* [Data for the task]:

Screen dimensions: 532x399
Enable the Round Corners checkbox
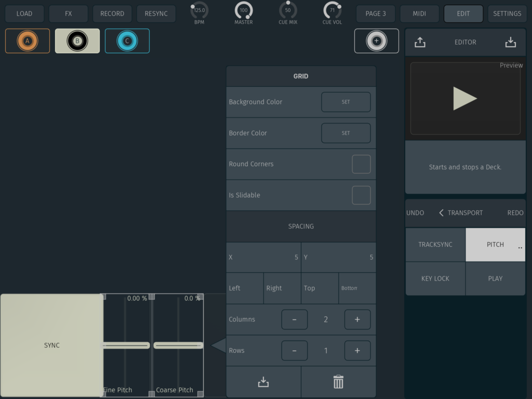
==
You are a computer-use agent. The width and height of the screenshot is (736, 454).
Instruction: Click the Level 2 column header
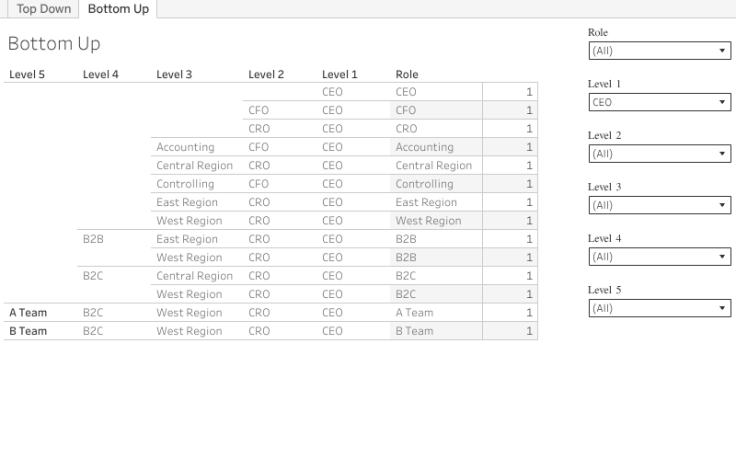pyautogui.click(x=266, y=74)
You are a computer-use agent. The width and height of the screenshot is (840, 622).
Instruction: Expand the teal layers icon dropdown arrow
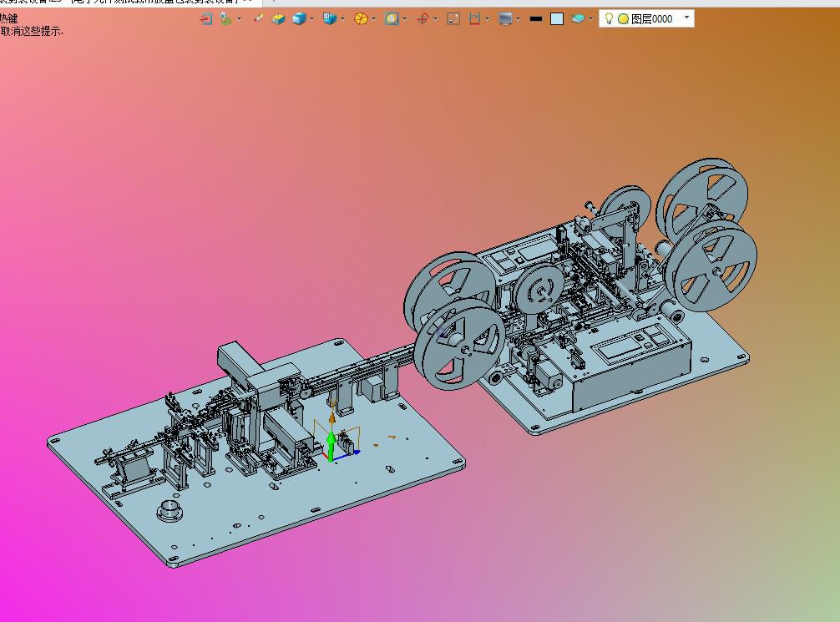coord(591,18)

* [Work task]: Provide the count, and nothing else, of lines in the data above where the word "height" occurs.

* [Finished exercise]: 2